An open letter The Wave received in an email from the Community Coalition Oct. 6 said the LAPD killed more people in 2015 than any other police agency in the country and that so far this year, 18 people had been killed by the LAPD.
“Time and time again, we see law enforcement exercise restraint when confronting white suspects, while not exercising the same care to avoid the loss of black life,” the letter said. “When confronting armed and unarmed suspects, officers should use a variety of de-escalation tactics to prevent further loss of life.”
The letter also complained about the lack of transparency in the investigations of officer-involved killings and the repeated determinations by LAPD that these killings are justified only fuels suspicion and mistrust.
The letter was signed by the Community Coalition, Black Lives Matter- LA, Strategic Concepts in Organizing & Policy Education, Los Angeles Community Action Network, the Brotherhood Crusade, Los Angeles Black Worker Center, Dignity and Power Now, Children’s Defense Fund California, Advancement Project California and two labor unions, SEIU 721 and SEIU 2015.

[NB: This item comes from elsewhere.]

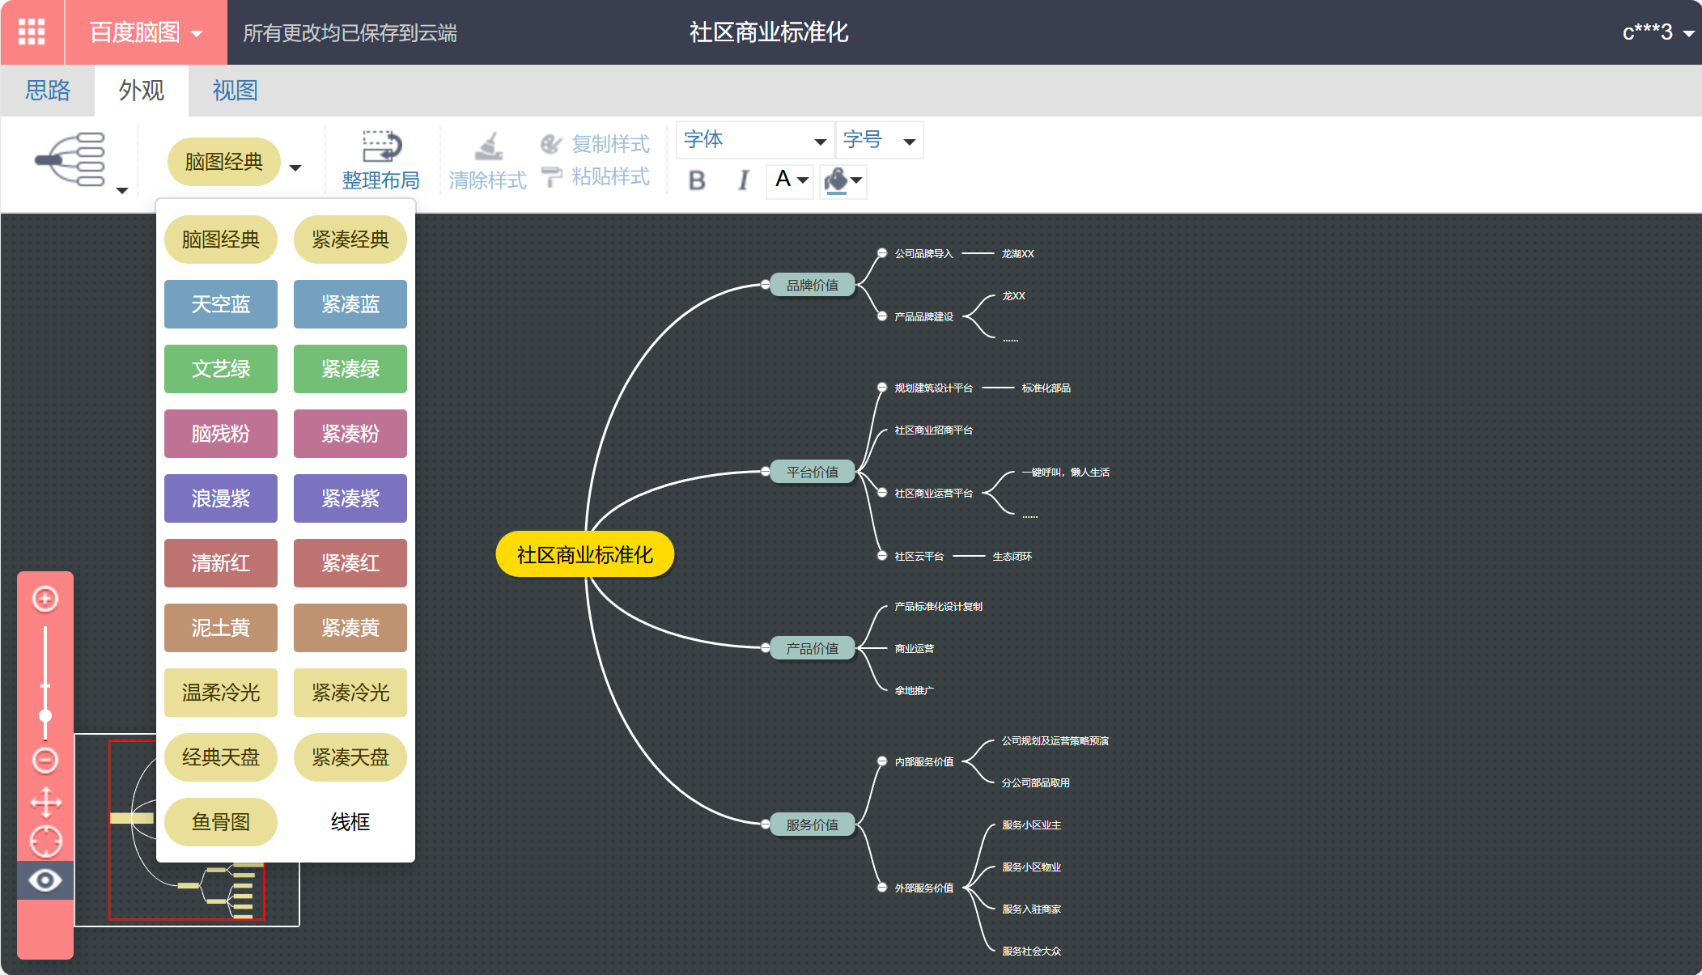This screenshot has width=1702, height=975.
Task: Click the apps grid icon top left
Action: click(x=32, y=32)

The letter included the results of a recent poll of 195 South L.A. residents conducted by Community Coalition that showed that 69 percent of respondents say their confidence in the LAPD has decreased over the last three years; that 75 percent believe officers should avoid using deadly force, even if the suspect is armed; and that 90 percent agree that the names of the officers involved in police shootings should be released to the public.
The groups called for open, transparent and independent investigation into the recent South L.A. fatal shootings of Carnell Snell Jr. and an unidentified Latino male victim who was killed by an officer near East 45th Street and Ascot Avenue Oct. 2; making Los Angeles Police Commission meetings accessible to the public by holding them within the community instead of at LAPD headquarters; and decriminalizing peaceful protest.
“While the aforementioned demands will help alleviate growing tensions between residents and law enforcement, we believe it is imperative that Los Angeles adopts systemic reforms that eradicate officer-involved killings and police misconduct,” the letter concluded.